*Written tasks*.
**A)** Using the text on the 3rd Japan Film Professional Awards, answer these questions:
(i) At which venue and in which city was the ceremony held?
(ii) Who won Best Director, and for which film?
(iii) For which two films is Aya Kokumai listed?
**B)** Continue the text on the 3rd Japan Film Professional Awards from the point where it stops.

- Date: March 10, 1994
- Site: Cinema Argo Shinjuku, Tokyo, Japan

= 3rd Japan Film Professional Awards =

Japanese film awards in 1994

The 3rd Japan Film Professional Awards (第3回日本映画プロフェッショナル大賞) is the 3rd edition of the Japan Film Professional Awards. It was awarded the best of 1993 in film. The ceremony took place on March 10, 1994, at Cinema Argo Shinjuku in Tokyo.

== Awards ==
- Best Film: All Under the Moon (WOWOW Special Drama J Movie Wars Edition)
- Best Director: Toshihiro Tenma (Kyōso Tanjō)
- Best Actress: Hikari Ishida (Haruka, Nosutarujī)
- Best Actor: Ryo Ishibashi (All Under the Moon)
- Best New Encouragement: Hikari Ōta (Kusa no Ue no Shigoto)
- Best New Encouragement: Aya Kokumai (Sonatine, Kyōso Tanjō)

*Data records*.
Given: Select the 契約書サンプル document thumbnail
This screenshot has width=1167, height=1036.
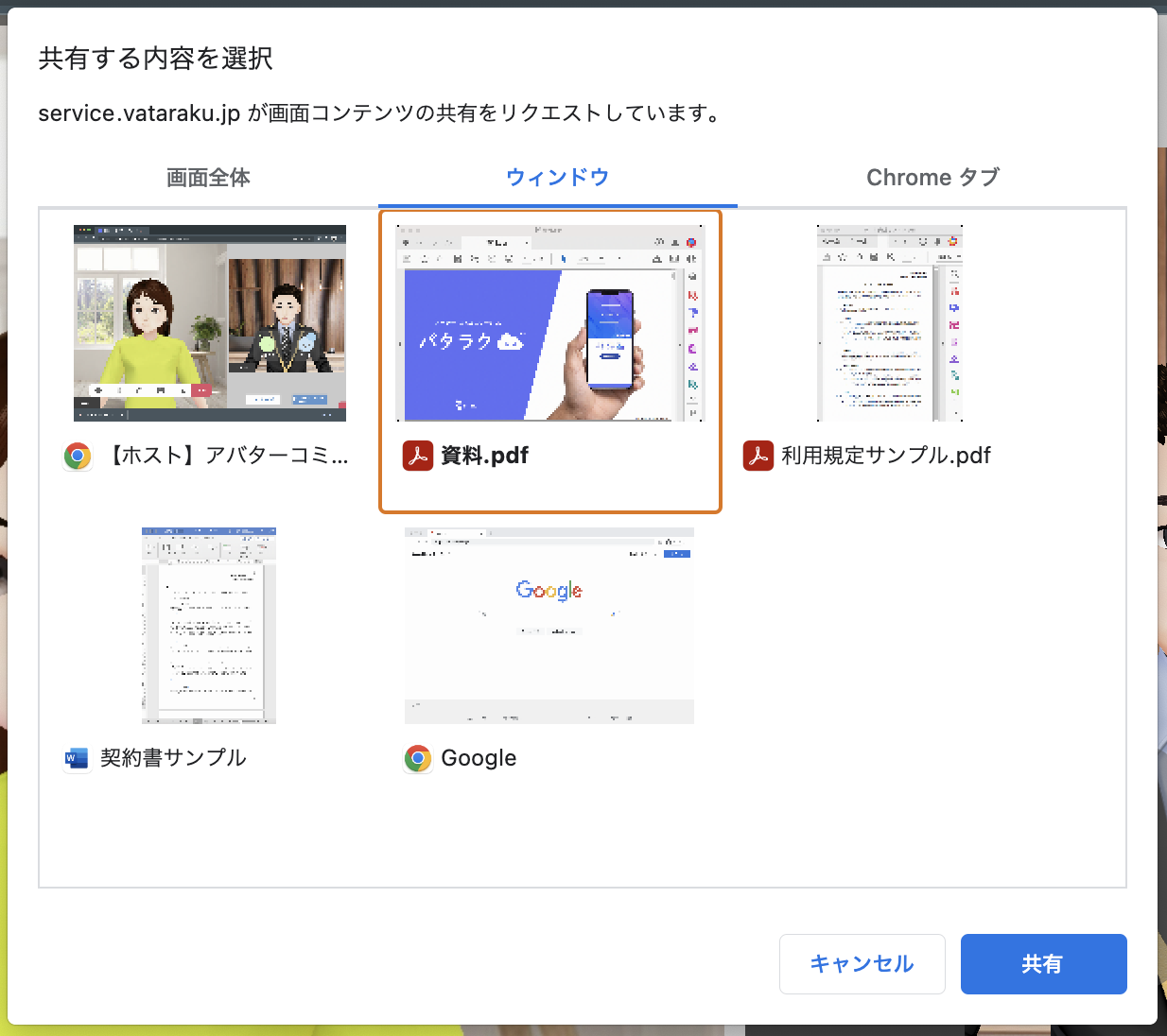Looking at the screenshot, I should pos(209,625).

...

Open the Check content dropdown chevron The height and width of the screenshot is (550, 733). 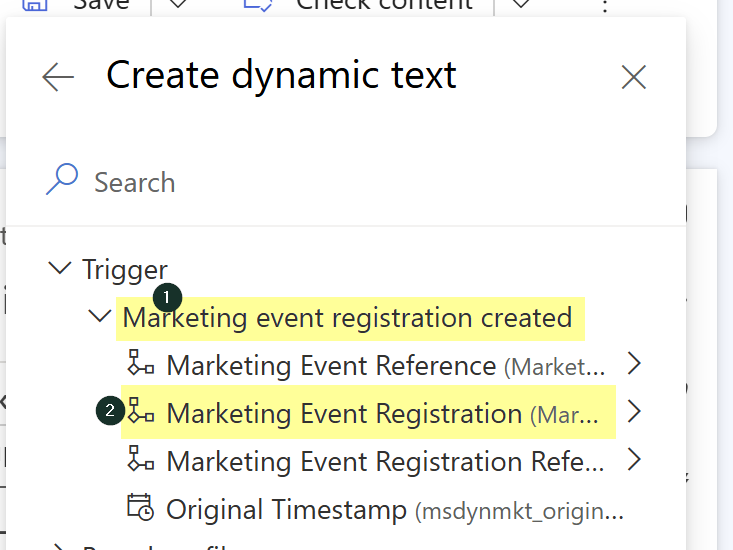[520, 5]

*Answers to the exercises*.
**A)**
(i) Cinema Argo Shinjuku, in Tokyo.
(ii) Toshihiro Tenma, for Kyōso Tanjō.
(iii) Sonatine and Kyōso Tanjō.

**B)**
- Best New Director: Tetsuo Shinohara (Kusa no Ue no Shigoto)
- Best New Director: Shinobu Yaguchi (Hadashi no Picnic)

==10 best films==
1. All Under the Moon (Yoichi Sai)
2. Tsuge Yoshiharu World: Gensenkan Shujin (Teruo Ishii)
3. Kusa no Ue no Shigoto (Tetsuo Shinohara)
4. Hadashi no Picnic (Shinobu Yaguchi)
5. Kyōso Tanjō (Toshihiro Tenma)
6. Graduation Journey: I Came from Japan (Shusuke Kaneko)
7. Human Scramble: Furyō (Banmei Takahashi)
8. Patlabor 2: The Movie (Mamoru Oshii)
9. Gokudō Kisha (Rokurō Mochizuki)
10. Sora ga Konnani Aoi Wake ga Nai (Akira Emoto)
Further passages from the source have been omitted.